Une rentrée parmi d’autres, celle du cours Furet, école de comédie rue Paul-Valéry dans le XVIème arrondissement de Paris, dans les années 70. Souvenir d’une classe folle.

 

   P1150774_Paris_XVI_rue_Paul-Valery_rwk.jpg

Tous les jeudi il y avait cours de rire.

Faire rire  son entourage n’est déjà pas donné à tout le monde, mais rire en scène, aux éclats, je veux dire, et de manière prolongée, c’est un exploit.  Ca s’apprend.

Chaque élève qui montait sur l’estrade donnait sa démonstration personnelle de l’impuissance.

Evidemment, s’il n’y a pas la motivation du rire, il ne reste que toussotements pitoyables.  L’élève le plus doué du cours,  un disque d’or de la tirade racinienne, que j’admirais entre tous, lorsqu’il voulut bien se prêter à l’exercice, tomba de son piédestal, vaincu.  Il comprit très vite qu’il n’était pas question de s’éterniser sur scène sous les quolibets et retourna à sa place, à la droite du prof qui lui glissa, indulgent : « C’est un autre métier… »

 

Furet prenait la chose depuis le début, en nous apprenant à respirer. Il fallait ensuite projeter hors de notre ventre des « ah » sonores et en cascade sur l’expiration.

Quand la mécanique était au point, on pouvait essayer de mettre « l’humeur », en pensant à quelque chose de drôle.

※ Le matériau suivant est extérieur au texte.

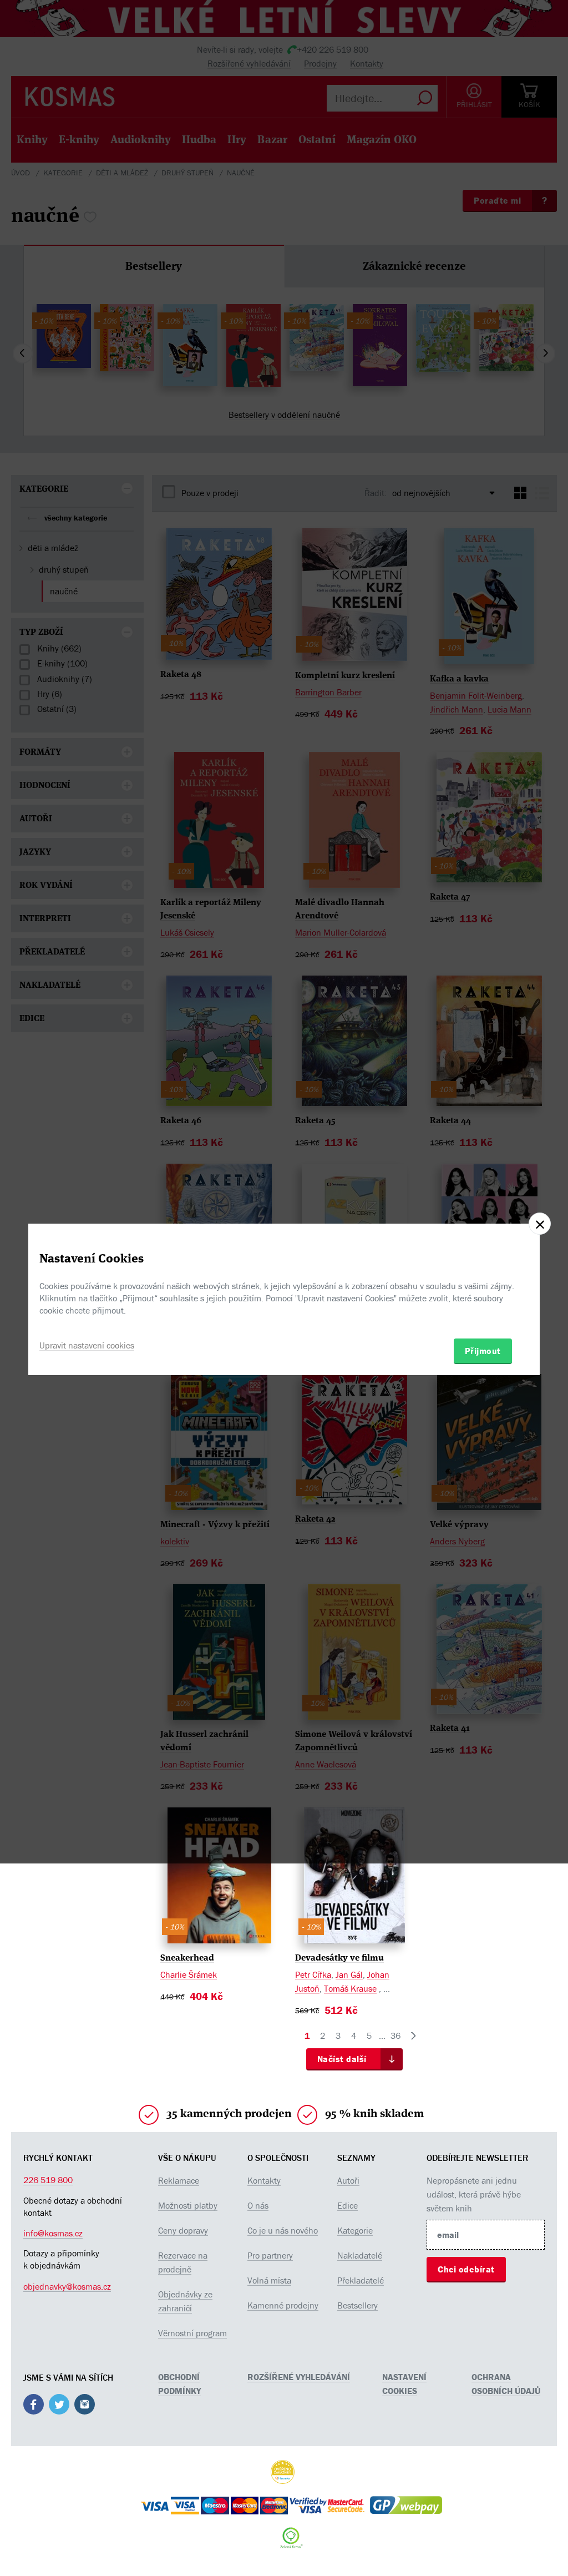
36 (395, 2035)
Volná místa (269, 2280)
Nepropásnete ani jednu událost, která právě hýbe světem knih (474, 2194)
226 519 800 (48, 2179)
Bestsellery (357, 2305)
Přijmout (483, 1350)
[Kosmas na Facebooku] (33, 2406)
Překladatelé (360, 2280)
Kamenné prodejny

J’ai trouvé le procédé amusant et j’ai très vite assimilé la méthode.  Je suis devenue la rieuse number one et quand il en avait assez des crachotements, Furet disait « Allez, Julie, à toi. »

Je mitraillais.  Mais je me sentais un peu seule, j’aurais adoré me mesurer à un autre rieur.

 

Il y avait aussi le cours de larmes, mais là, bizarrement, après avoir essayé en vain de pleurer sur un   malheur imaginaire, je finissais par avoir le fou rire et Furet me disait de descendre.

 

 

C’est comme ça qu’un jour, un metteur en scène qui cherchait une Zerbinette vint assister à un cours et fut terrassé par ma démonstration.

Je fus convoquée le lendemain pour répéter ma prestation devant l’acteur principal.

Le metteur en scène s’appelait Jean-Louis .Thamin . II montait « Les Fourberies de Scapin » avec Jean-Luc Moreau dans le rôle de Scapin.

 

 

J’avais dû lire pour la dernière fois Les Fourberies de Scapin en classe de 3ème et je n’en avais aucun souvenir.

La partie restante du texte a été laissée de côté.